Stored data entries
%%

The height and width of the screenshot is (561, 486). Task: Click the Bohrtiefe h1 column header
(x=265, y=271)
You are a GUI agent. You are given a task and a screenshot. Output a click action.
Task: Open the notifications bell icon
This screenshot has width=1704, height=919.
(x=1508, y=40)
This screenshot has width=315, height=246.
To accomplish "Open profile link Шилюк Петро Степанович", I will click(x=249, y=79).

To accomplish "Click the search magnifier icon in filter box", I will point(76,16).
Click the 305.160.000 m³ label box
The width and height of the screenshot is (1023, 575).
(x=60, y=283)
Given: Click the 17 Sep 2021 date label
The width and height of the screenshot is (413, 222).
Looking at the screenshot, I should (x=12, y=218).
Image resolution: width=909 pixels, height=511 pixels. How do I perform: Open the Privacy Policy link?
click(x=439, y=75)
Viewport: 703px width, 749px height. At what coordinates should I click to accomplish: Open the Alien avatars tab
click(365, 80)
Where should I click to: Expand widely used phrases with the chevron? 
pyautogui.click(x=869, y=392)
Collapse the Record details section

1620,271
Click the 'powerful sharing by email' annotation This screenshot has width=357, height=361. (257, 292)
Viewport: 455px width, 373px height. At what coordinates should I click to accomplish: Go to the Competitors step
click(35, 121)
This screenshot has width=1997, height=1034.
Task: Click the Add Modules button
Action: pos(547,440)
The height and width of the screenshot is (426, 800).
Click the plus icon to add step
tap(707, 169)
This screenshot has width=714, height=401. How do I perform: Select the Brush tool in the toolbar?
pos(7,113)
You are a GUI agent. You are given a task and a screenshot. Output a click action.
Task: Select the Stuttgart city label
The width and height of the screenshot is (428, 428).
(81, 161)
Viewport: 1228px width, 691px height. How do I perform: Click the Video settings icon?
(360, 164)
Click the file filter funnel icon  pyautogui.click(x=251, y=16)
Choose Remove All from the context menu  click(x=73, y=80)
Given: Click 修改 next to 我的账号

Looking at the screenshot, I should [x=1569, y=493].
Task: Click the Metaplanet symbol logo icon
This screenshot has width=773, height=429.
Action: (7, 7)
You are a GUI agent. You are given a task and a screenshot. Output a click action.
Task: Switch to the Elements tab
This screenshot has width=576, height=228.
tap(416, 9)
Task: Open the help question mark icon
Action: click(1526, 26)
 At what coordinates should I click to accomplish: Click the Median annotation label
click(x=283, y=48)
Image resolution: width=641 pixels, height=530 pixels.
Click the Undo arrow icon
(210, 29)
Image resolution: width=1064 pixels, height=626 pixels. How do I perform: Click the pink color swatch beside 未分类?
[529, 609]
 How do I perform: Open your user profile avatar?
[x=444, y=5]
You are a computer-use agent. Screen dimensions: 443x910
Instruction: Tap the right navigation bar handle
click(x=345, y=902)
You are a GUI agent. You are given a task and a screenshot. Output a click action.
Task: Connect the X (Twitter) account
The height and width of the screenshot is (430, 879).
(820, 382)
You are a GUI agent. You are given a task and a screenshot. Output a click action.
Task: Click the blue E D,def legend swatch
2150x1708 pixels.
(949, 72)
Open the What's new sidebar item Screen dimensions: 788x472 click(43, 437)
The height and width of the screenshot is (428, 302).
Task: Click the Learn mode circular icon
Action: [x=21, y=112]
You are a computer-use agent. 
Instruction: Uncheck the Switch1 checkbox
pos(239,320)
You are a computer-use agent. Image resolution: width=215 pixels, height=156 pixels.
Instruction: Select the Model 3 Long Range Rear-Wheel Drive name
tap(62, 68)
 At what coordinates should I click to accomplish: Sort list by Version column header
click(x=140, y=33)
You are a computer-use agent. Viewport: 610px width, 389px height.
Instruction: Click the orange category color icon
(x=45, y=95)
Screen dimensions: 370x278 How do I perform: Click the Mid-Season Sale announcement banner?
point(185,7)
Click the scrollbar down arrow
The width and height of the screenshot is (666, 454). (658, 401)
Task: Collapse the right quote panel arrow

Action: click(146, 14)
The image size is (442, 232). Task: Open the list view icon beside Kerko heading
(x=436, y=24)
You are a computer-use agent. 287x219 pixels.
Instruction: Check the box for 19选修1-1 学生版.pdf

%%

• [GIVEN INSTRUCTION]: Reproduce all of the rows above word for word, keeping each line unchanged.

• [TASK RESULT]:
The height and width of the screenshot is (561, 486). Task: Click the Bohrtiefe h1 column header
(x=265, y=271)
You are a GUI agent. You are given a task and a screenshot. Output a click action.
Task: Open the notifications bell icon
This screenshot has width=1704, height=919.
(x=1508, y=40)
This screenshot has width=315, height=246.
To accomplish "Open profile link Шилюк Петро Степанович", I will click(x=249, y=79).

To accomplish "Click the search magnifier icon in filter box", I will point(76,16).
Click the 305.160.000 m³ label box
The width and height of the screenshot is (1023, 575).
(x=60, y=283)
Given: Click the 17 Sep 2021 date label
The width and height of the screenshot is (413, 222).
Looking at the screenshot, I should (x=12, y=218).
Image resolution: width=909 pixels, height=511 pixels. How do I perform: Open the Privacy Policy link?
click(x=439, y=75)
Viewport: 703px width, 749px height. At what coordinates should I click to accomplish: Open the Alien avatars tab
click(365, 80)
Where should I click to: Expand widely used phrases with the chevron? 
pyautogui.click(x=869, y=392)
Collapse the Record details section

1620,271
Click the 'powerful sharing by email' annotation This screenshot has width=357, height=361. (257, 292)
Viewport: 455px width, 373px height. At what coordinates should I click to accomplish: Go to the Competitors step
click(35, 121)
This screenshot has width=1997, height=1034.
Task: Click the Add Modules button
Action: pos(547,440)
The height and width of the screenshot is (426, 800).
Click the plus icon to add step
tap(707, 169)
This screenshot has width=714, height=401. How do I perform: Select the Brush tool in the toolbar?
pos(7,113)
You are a GUI agent. You are given a task and a screenshot. Output a click action.
Task: Select the Stuttgart city label
The width and height of the screenshot is (428, 428).
(81, 161)
Viewport: 1228px width, 691px height. How do I perform: Click the Video settings icon?
(360, 164)
Click the file filter funnel icon  pyautogui.click(x=251, y=16)
Choose Remove All from the context menu  click(x=73, y=80)
Given: Click 修改 next to 我的账号

Looking at the screenshot, I should [x=1569, y=493].
Task: Click the Metaplanet symbol logo icon
This screenshot has width=773, height=429.
Action: (7, 7)
You are a GUI agent. You are given a task and a screenshot. Output a click action.
Task: Switch to the Elements tab
This screenshot has width=576, height=228.
tap(416, 9)
Task: Open the help question mark icon
Action: click(1526, 26)
 At what coordinates should I click to accomplish: Click the Median annotation label
click(x=283, y=48)
Image resolution: width=641 pixels, height=530 pixels.
Click the Undo arrow icon
(210, 29)
Image resolution: width=1064 pixels, height=626 pixels. How do I perform: Click the pink color swatch beside 未分类?
[529, 609]
 How do I perform: Open your user profile avatar?
[x=444, y=5]
You are a computer-use agent. Screen dimensions: 443x910
Instruction: Tap the right navigation bar handle
click(x=345, y=902)
You are a GUI agent. You are given a task and a screenshot. Output a click action.
Task: Connect the X (Twitter) account
The height and width of the screenshot is (430, 879).
(820, 382)
You are a GUI agent. You are given a task and a screenshot. Output a click action.
Task: Click the blue E D,def legend swatch
2150x1708 pixels.
(949, 72)
Open the What's new sidebar item Screen dimensions: 788x472 click(43, 437)
The height and width of the screenshot is (428, 302).
Task: Click the Learn mode circular icon
Action: [x=21, y=112]
You are a computer-use agent. 
Instruction: Uncheck the Switch1 checkbox
pos(239,320)
You are a computer-use agent. Image resolution: width=215 pixels, height=156 pixels.
Instruction: Select the Model 3 Long Range Rear-Wheel Drive name
tap(62, 68)
 At what coordinates should I click to accomplish: Sort list by Version column header
click(x=140, y=33)
You are a computer-use agent. Viewport: 610px width, 389px height.
Instruction: Click the orange category color icon
(x=45, y=95)
Screen dimensions: 370x278 How do I perform: Click the Mid-Season Sale announcement banner?
point(185,7)
Click the scrollbar down arrow
The width and height of the screenshot is (666, 454). (658, 401)
Task: Collapse the right quote panel arrow

Action: click(146, 14)
The image size is (442, 232). Task: Open the list view icon beside Kerko heading
(x=436, y=24)
You are a computer-use agent. 287x219 pixels.
Instruction: Check the box for 19选修1-1 学生版.pdf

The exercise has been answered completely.